## MATERIAL FOR THIS TASK
******

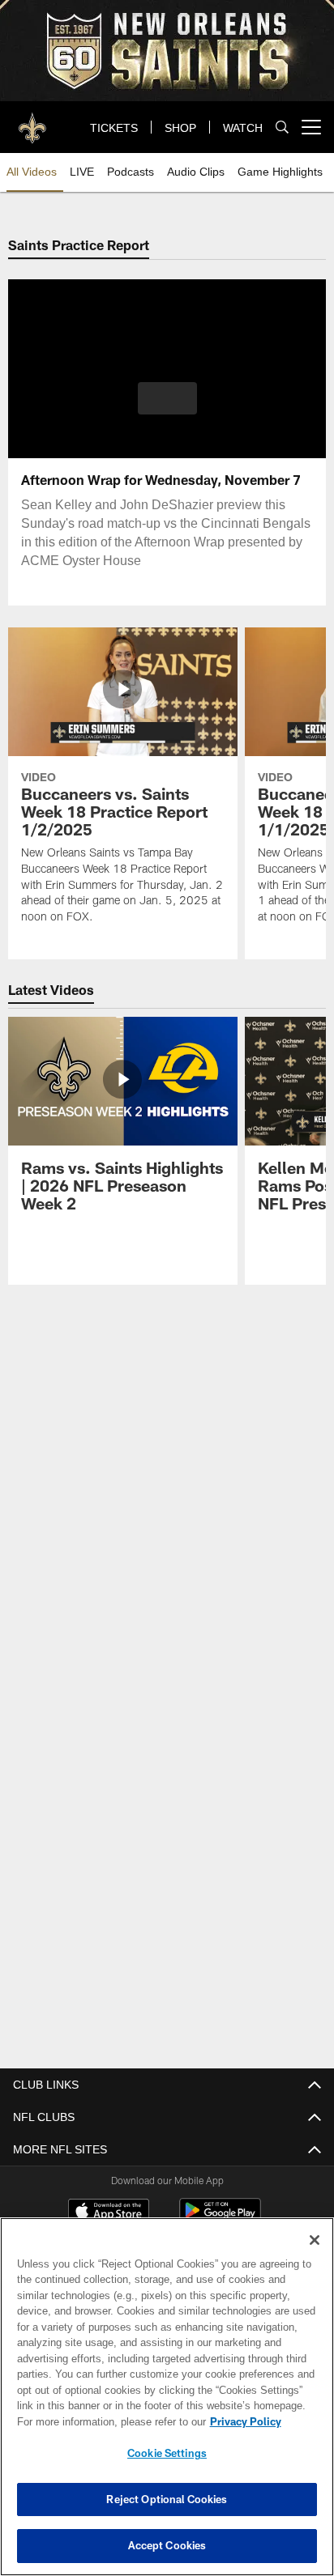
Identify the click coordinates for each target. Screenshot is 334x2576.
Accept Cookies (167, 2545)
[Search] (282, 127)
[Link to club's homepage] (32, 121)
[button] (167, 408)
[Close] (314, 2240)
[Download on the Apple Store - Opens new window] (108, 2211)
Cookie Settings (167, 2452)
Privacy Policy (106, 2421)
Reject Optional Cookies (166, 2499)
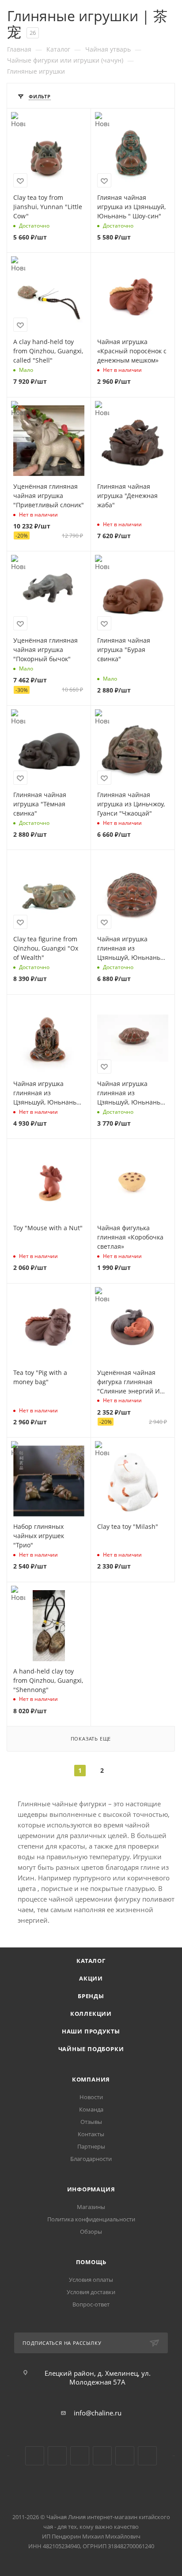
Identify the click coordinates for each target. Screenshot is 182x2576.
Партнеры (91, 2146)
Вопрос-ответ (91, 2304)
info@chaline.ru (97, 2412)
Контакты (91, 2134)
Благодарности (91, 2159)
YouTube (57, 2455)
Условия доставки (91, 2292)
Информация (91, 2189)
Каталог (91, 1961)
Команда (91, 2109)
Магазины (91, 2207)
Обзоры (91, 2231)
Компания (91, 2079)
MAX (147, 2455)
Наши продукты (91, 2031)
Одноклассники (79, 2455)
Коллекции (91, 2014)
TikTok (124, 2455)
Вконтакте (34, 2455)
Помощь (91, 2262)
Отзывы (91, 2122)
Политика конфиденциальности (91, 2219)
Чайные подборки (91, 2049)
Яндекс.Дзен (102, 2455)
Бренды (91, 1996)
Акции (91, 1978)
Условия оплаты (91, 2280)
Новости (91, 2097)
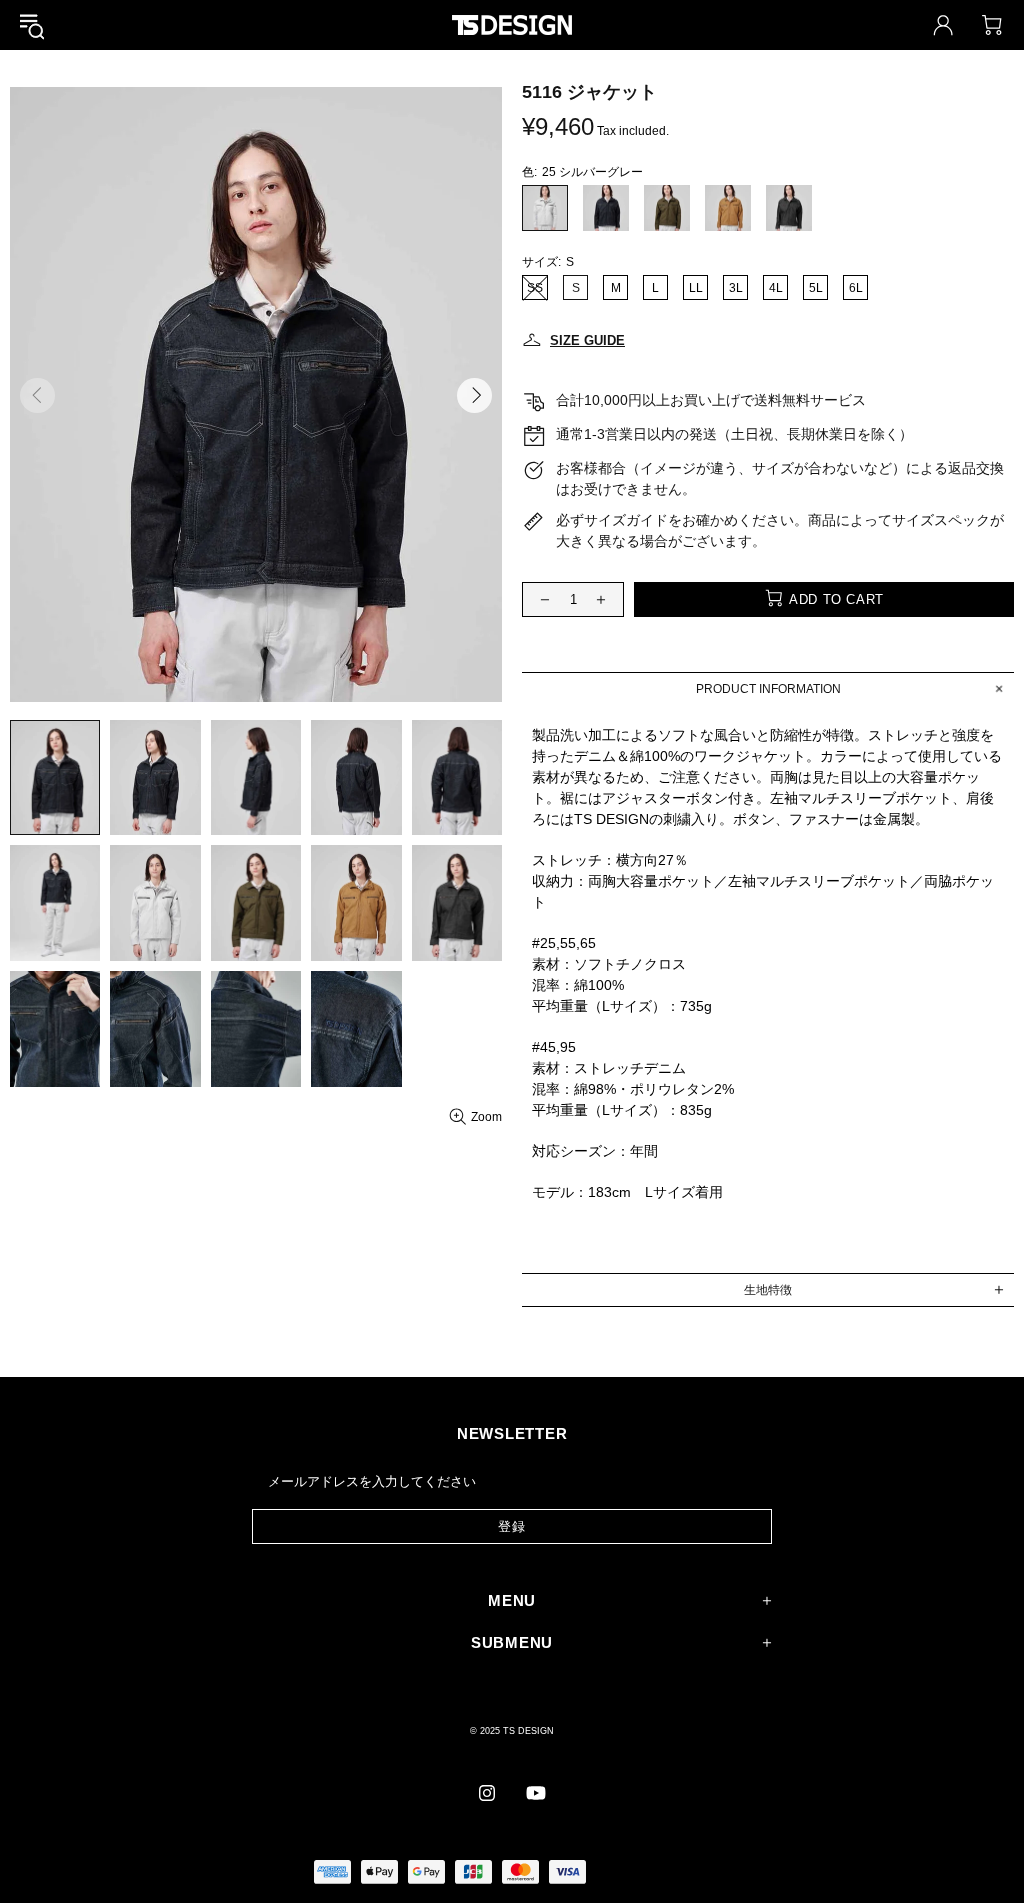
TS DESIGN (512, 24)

******

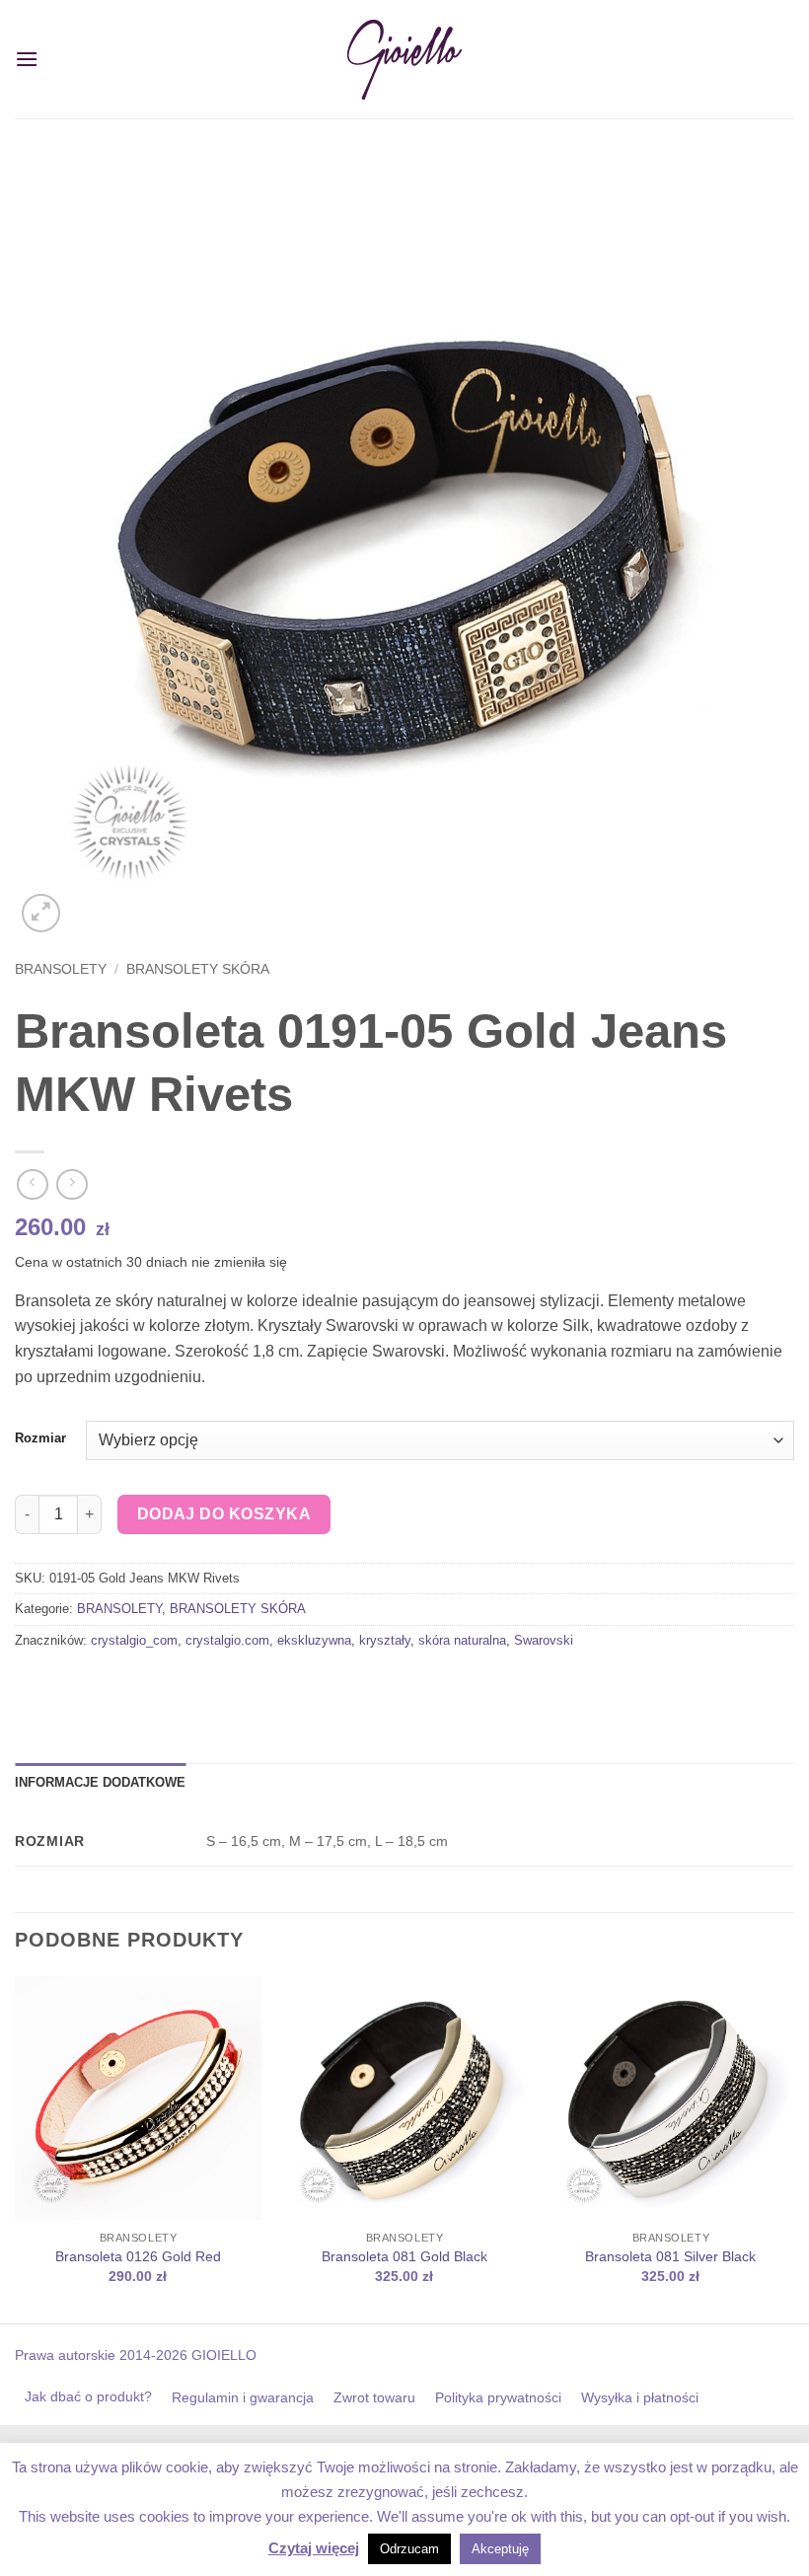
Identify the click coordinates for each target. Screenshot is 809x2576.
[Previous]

******

## WHAT TO PRODUCE
Please state how many lines of the entries above include the string "click", giving the number and nothing more.

## EXPECTED ANSWER
3